It got so bad late in the process that earlier in the month, Bishop -- the No. 31 prospect in South Carolina, according to Super Prep -- reportedly signed to play his college football at Coffeyville Community College in Kansas.
The 6-foot-4, 295-pound Union (S.C.) tackle had scholarship offers from South Carolina and Clemson rescinded after he waited to make his verbal commitment. To further complicate matters, he failed to make his qualifying SAT score by the time Signing Day had rolled around.
"I kind of got in a bind," Bishop said.
The Tar Heels had been recruiting Bishop for most of the 2003 calendar year as well, but Bishop's mind was made up for the most part -- he simply needed to decide if he wanted to play offense for the Gamecocks or on the defensive side of the ball for the Tigers.
"It was a hard choice; I liked them both the same," Bishop said. "But I liked North Carolina, too. I didn't get up there in time for my official visit."
Bishop, who played most of his career on the defensive line before switching to offensive tackle as a senior, recorded 60 tackles and six sacks as a junior.
According to Yellow Jackets coach Mike Anthony, both Clemson and USC wanted Bishop, but when he would not commit, they each filled his scholarship slot. At that point, with his Division I dreams apparently dashed and his academic situation up in the air, Bishop started looking at smaller schools.
"I've got coaches from Mars Hill coming in, and Georgia Southern also," he told The Spartanburg Herald on Feb. 4. "That's about it."
S.C. State, N.C. Central and N.C. A&T, along with Coffeyville, were other options.
However, just as he did in a similar situation with recent 2004 signee Vince Wilson from Daytona Beach, UNC recruiting coordinator Brad Lawing, as well as Union's primary recruiter Andre' Powell, kept close tabs on Bishop just in case.

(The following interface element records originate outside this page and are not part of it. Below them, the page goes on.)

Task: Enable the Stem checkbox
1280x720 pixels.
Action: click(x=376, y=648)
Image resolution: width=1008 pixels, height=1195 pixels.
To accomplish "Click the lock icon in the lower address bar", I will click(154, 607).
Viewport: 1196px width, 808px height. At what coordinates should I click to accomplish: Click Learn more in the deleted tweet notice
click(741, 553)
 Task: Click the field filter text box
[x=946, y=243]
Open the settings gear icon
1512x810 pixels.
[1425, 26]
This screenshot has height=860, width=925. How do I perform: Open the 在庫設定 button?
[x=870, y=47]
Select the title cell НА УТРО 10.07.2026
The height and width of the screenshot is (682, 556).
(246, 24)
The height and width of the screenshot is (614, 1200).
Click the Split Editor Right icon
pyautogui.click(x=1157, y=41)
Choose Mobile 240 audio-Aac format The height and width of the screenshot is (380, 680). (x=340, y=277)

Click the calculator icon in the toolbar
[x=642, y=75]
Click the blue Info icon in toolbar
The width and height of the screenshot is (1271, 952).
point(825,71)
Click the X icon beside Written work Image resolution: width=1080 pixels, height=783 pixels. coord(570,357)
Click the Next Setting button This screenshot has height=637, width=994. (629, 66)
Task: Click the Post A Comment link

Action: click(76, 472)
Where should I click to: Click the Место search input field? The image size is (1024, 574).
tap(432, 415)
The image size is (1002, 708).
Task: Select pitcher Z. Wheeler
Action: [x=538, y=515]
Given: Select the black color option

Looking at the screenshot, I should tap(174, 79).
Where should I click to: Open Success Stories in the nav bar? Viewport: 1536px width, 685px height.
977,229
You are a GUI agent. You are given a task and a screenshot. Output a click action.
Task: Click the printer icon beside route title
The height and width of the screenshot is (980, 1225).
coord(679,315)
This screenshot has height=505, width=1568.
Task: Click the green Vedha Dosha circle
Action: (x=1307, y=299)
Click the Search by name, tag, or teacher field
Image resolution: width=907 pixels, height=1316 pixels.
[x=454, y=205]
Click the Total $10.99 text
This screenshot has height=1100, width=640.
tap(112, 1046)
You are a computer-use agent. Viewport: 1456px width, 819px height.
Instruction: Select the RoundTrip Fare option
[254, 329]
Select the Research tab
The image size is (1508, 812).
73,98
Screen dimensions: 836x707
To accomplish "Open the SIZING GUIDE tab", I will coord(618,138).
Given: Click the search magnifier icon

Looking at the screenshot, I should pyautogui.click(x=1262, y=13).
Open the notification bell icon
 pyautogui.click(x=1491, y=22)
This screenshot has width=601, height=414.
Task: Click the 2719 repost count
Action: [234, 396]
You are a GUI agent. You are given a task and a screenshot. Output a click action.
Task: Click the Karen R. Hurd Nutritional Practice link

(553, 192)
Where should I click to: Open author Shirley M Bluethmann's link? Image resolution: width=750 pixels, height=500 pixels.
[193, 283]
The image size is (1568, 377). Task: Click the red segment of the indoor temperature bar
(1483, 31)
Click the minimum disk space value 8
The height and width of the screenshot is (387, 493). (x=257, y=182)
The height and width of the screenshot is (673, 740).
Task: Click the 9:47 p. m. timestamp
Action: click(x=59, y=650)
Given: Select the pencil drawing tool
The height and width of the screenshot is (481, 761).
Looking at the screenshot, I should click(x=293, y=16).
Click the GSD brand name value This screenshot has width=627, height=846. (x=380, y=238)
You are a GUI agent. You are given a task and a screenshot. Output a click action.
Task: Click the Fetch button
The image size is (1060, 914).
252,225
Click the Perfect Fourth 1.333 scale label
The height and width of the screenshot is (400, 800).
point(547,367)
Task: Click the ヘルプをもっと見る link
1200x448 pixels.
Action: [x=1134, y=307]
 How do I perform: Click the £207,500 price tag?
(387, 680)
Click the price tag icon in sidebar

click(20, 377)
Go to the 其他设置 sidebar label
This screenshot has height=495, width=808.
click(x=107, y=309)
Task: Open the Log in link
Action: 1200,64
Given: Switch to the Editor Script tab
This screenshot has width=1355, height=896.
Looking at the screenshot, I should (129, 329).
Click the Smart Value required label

As soon as Bishop learned that he had achieved his necessary SAT score on his last attempt, the news was broadcast on the team's web site. And when the Tar Heel coaches learned of the development, Lawing called Union's offensive line coach Kevin Lancaster to see if Bishop might still be interested in UNC.
Carolina's persistence impressed Bishop the most.
"They were still interested in me," he said.
Bishop came to Chapel Hill on April 15 for what was classified as an official visit, although he didn't workout for the coaches. There was still enough time for Bishop to visit the campus, and ultimately accept a scholarship offer to enroll in August.
"They already had a tape of me up there," Bishop said. "They evaluated it and they liked me."